Safety Considerations
Detailed safety data (package insert warnings, contraindications, and drug interaction data) were not available in this evidence pack. The following considerations are drawn from publicly known information about this compound:
- Historical neurological concern: Systemic use of clioquinol was associated with subacute myelo-optic neuropathy (SMON) in Japan (1960s–1970s), which led to the withdrawal of oral formulations in most countries. Topical formulations are generally considered to have a different safety profile due to limited systemic absorption, but this should be verified.
- Topical absorption: Although systemic absorption via intact skin is low, absorption through broken or inflamed skin is possible.
Please refer to the package insert and regulatory guidance for complete safety information before any clinical consideration.
Conclusion and Next Steps
Decision: Hold
Rationale: Although clioquinol has a biologically plausible antifungal mechanism (metal chelation targeting Candida metalloenzymes) and historical clinical use in combination topical preparations for cutaneous candidiasis, all supporting literature dates from the 1970s–1980s and involves combination products rather than clioquinol monotherapy. There are no registered clinical trials, and the drug has no Singapore market presence, making regulatory and clinical development pathways unclear.

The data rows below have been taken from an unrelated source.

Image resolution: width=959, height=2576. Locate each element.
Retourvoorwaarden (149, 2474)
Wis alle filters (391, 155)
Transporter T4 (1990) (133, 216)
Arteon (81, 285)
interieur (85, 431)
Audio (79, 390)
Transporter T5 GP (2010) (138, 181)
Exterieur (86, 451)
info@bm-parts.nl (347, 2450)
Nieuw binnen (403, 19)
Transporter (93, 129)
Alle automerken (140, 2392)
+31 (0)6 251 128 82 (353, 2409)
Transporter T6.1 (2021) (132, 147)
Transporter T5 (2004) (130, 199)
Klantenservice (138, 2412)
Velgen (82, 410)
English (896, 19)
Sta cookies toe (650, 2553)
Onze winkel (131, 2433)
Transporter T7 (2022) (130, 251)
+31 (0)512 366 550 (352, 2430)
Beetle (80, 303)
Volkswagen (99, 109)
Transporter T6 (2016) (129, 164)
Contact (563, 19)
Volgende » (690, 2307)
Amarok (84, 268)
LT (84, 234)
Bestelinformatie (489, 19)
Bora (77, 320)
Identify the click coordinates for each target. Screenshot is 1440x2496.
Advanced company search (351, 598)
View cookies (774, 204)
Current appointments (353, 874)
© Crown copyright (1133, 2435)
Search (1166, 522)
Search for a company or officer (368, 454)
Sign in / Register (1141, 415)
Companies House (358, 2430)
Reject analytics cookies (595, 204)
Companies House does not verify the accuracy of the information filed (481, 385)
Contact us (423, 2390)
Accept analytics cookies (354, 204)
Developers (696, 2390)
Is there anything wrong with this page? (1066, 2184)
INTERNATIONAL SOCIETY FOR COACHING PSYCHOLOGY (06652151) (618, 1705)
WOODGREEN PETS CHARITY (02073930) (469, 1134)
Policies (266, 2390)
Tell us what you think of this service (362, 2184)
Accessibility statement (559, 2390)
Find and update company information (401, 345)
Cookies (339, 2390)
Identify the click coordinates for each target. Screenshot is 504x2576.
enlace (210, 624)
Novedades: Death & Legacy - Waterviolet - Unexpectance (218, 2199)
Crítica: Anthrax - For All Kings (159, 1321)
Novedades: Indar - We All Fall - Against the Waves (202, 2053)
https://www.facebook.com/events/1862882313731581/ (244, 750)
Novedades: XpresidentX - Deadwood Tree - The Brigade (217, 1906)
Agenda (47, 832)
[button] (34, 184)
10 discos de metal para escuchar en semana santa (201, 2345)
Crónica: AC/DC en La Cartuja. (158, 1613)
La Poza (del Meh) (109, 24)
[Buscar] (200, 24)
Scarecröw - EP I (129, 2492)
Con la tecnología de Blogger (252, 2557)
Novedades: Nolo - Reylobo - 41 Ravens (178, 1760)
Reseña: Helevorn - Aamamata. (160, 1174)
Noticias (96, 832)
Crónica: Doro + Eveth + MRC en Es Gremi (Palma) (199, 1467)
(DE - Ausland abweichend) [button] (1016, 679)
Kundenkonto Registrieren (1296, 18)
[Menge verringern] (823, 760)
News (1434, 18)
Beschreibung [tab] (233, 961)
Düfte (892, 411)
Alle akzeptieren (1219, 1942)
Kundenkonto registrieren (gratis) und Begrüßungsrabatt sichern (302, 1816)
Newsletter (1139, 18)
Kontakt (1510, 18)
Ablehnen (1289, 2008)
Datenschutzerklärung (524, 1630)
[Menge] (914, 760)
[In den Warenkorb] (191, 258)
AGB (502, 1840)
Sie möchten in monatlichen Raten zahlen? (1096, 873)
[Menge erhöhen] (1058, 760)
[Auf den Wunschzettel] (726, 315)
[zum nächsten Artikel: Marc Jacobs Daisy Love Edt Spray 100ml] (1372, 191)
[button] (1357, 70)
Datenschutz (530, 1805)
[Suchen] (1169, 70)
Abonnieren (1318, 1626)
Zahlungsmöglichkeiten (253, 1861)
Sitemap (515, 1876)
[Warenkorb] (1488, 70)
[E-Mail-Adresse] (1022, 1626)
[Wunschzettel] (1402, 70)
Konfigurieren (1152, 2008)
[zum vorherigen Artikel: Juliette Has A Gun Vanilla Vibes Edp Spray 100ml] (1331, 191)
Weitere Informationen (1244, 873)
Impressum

To proceed, the following is needed:
- Mechanism of action data: Formal DrugBank/literature review to confirm the metal chelation mechanism and its relevance to C. albicans specifically
- Modern safety assessment: Systematic review of topical safety profile, including systemic absorption risk via inflamed/broken skin in candidiasis patients
- Regulatory status clarification: Confirm global regulatory status of topical clioquinol preparations and whether any jurisdiction maintains an approved topical indication
- Comparative efficacy data: Head-to-head comparison with current standard-of-care topical antifungals (e.g., clotrimazole, miconazole) — clioquinol would need to demonstrate a meaningful advantage to justify further development
- Formulation feasibility: Assess whether a standalone clioquinol topical preparation (not in combination) is viable, given that all historical preparations used it in fixed-dose combinations
- Singapore registration pathway: If evidence supports continuation, consult HSA on the regulatory pathway for a product with no current Singapore registration
Disclaimer
This content is for research purposes only and does not constitute medical advice. Clinical validation is required before any clinical application.